The coronavirus has struck at the heart of the post-Brexit trade talks between Britain and the European Union, with both sides’ top negotiators now in isolation.
David Frost, the UK’s chief negotiator, is isolating himself after showing symptoms of the virus, a Downing Street spokesman said on Friday. On Thursday, Michel Barnier, Frost’s EU counterpart, announced on Twitter that he had tested positive for the disease. The two men had not had contact since the first round of talks in Brussels two weeks ago.
The news is likely to crush any hopes that the negotiations over the two sides’ future trade relationship can make any substantial progress while the global pandemic continues.
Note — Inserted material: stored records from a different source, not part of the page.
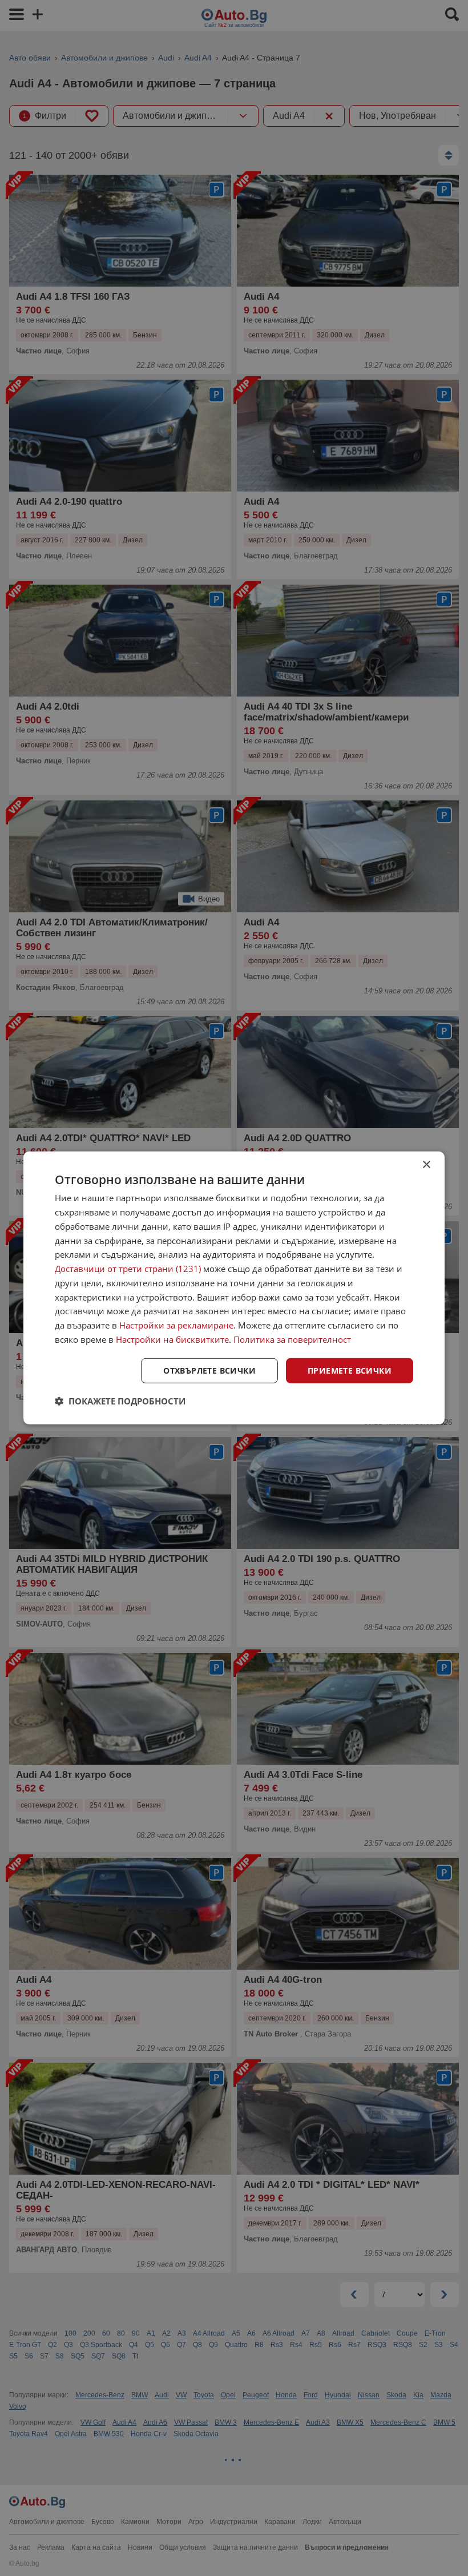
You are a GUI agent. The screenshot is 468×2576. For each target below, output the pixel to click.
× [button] (426, 1165)
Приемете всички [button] (350, 1370)
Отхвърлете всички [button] (209, 1370)
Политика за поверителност (292, 1339)
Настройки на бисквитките (172, 1339)
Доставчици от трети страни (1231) (128, 1268)
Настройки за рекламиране (176, 1325)
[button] (120, 1401)
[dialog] (234, 1288)
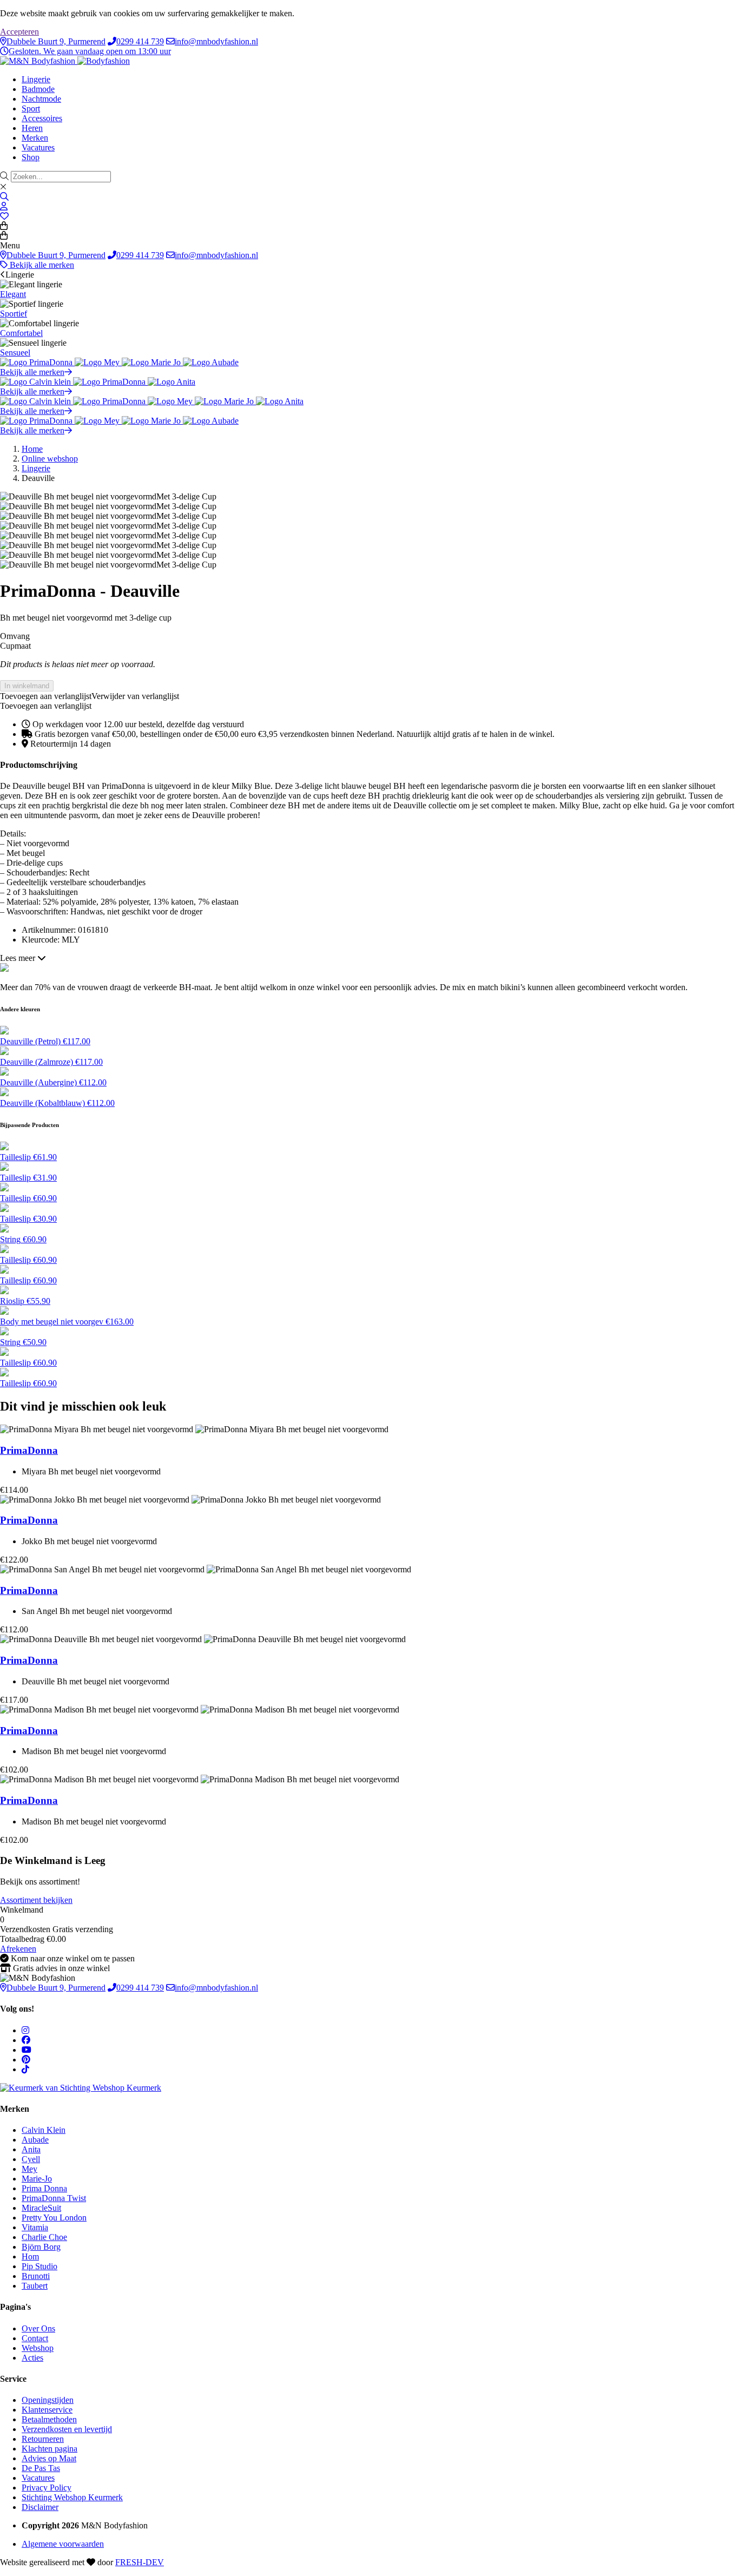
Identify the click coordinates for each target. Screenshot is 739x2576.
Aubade (35, 2139)
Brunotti (36, 2276)
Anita (31, 2149)
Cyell (31, 2159)
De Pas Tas (41, 2468)
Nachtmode (41, 98)
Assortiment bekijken (36, 1900)
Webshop (38, 2348)
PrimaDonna (29, 1450)
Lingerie (36, 79)
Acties (32, 2357)
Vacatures (38, 147)
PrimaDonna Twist (54, 2198)
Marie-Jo (37, 2178)
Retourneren (43, 2438)
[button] (89, 696)
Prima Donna (44, 2188)
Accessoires (42, 118)
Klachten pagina (49, 2448)
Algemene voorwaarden (63, 2543)
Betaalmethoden (49, 2419)
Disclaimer (40, 2507)
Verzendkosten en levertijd (67, 2429)
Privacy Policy (46, 2487)
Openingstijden (48, 2399)
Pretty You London (54, 2217)
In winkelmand (26, 686)
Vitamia (35, 2227)
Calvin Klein (43, 2129)
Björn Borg (41, 2246)
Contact (35, 2338)
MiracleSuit (41, 2207)
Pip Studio (39, 2266)
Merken (35, 137)
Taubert (35, 2285)
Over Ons (38, 2328)
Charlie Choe (44, 2237)
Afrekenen (18, 1948)
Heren (32, 128)
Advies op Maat (49, 2458)
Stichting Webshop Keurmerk (72, 2497)
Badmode (38, 89)
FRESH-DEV (139, 2562)
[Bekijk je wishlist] (4, 216)
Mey (29, 2168)
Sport (31, 108)
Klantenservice (47, 2409)
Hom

This week’s round of talks, scheduled for London, had already been put on hold.
Prime Minister Boris Johnson has dismissed calls to seek an extension to the negotiating period that Britain entered after leaving the bloc on Jan. 31. If the two sides can’t reach a deal on their future partnership by the end of this year, the UK would have to trade with the EU with tariffs and quotas.
Frost, 55, was credited with working to achieve the unlikely breakthrough in negotiations last year which resulted in Johnson sealing an exit deal with the EU. He is hugely influential on Brexit policy in Johnson’s administration and is liked and trusted by his EU counterparts.
Barnier, 69, said he was in good spirits and is following all the necessary instructions after he tested positive for Covid-19.
Je tiens à vous informer que j’ai été testé positif #COVID19. Je vais bien, le moral est bon. Je suis naturellement toutes les instructions, tout comme mon équipe.
Mon message à tous ceux qui sont touchés ou actuellement isolés: nous nous en sortirons ensemble !. #chacunpourtous pic.twitter.com/NxMCjfseSb
— Michel Barnier (@MichelBarnier) March 19, 2020
The virus pandemic has already disrupted the negotiations even before the two leading figures in the talks were put out of action. The second round of face-to-face talks on the future trade agreement were due to take place in London this week but were postponed on Wednesday.
Officials are now trying to work out whether it will be possible to conduct the negotiation through different formats — potentially involving video conferencing, or continuous rolling discussions, rather than several days set aside for intensive talks.